If you know Mike Andrelczyk for his poetry you will be delighted to know he also writes prose. If you don’t know Mike Andrelczyk you will be delighted once you do. I came across Mike’s work through Neutral Spaces quite a while back and was delighted, some years later, when he sent me a manuscript for a book called Submarines. That manuscript is now a book that is about to be published by Malarkey. Here’s the first seven paragraphs:

The shadow of a submarine-shaped cloud slid across water and over the sandbar and chilled the section of the beach where I stood sort of spaced out and doing nothing really.
I picked up a hollow stick and drew a dog in the sand. A dog started barking somewhere. I kicked sand over the dog and then I didn’t hear anything anymore. I wrote my name in the sand and erased it and then drew a submarine. I was bored. Standing there where the waves turned back.
It was April. Two days after Opening Day of the 2011 Major League Baseball season.
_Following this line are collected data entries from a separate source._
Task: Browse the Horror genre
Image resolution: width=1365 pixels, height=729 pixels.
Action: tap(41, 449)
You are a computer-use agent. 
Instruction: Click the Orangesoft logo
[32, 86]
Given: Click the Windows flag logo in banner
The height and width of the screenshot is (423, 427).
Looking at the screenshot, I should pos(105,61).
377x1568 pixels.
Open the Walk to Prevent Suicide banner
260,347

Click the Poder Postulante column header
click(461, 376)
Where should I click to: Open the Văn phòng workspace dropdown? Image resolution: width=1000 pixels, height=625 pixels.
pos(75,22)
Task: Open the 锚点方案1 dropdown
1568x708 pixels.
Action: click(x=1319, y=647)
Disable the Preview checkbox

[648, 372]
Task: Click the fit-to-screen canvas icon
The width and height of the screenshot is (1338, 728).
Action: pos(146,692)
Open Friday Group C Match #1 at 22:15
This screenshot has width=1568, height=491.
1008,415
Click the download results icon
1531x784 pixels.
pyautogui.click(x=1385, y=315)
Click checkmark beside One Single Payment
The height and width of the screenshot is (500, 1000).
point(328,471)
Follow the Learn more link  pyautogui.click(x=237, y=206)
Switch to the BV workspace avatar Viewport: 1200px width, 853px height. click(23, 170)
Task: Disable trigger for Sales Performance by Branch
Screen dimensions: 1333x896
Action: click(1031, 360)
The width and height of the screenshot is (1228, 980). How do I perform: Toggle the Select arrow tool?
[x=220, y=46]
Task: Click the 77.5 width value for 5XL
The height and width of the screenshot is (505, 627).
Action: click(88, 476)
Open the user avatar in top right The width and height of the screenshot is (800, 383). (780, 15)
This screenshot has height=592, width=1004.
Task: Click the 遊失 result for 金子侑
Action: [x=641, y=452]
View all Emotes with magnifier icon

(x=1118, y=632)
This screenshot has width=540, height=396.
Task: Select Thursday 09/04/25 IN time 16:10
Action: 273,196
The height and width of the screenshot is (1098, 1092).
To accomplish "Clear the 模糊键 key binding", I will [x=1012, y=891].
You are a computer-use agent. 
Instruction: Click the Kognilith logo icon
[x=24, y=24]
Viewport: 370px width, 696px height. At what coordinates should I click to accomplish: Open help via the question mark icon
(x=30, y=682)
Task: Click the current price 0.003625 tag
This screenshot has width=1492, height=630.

I was twenty-five years old, living with my grandmother, hungover and unemployed.
An osprey was frozen in place like a glitch in an old Nintendo sky. He was locked in. The shadow of death was near at hand. Oh shit.
Life was extremely serious for the osprey, whereas I basically spent my life these days watching TV, getting stoned, eating hot chips, and collecting unemployment checks.
I remembered reading how newborn chicks instinctively knew to hide from the shadow of a hawk before even seeing an actual hawk. Maybe fish were like birds that way. The osprey was a predator but prey was in its name.
I was always thinking stupid shit like that.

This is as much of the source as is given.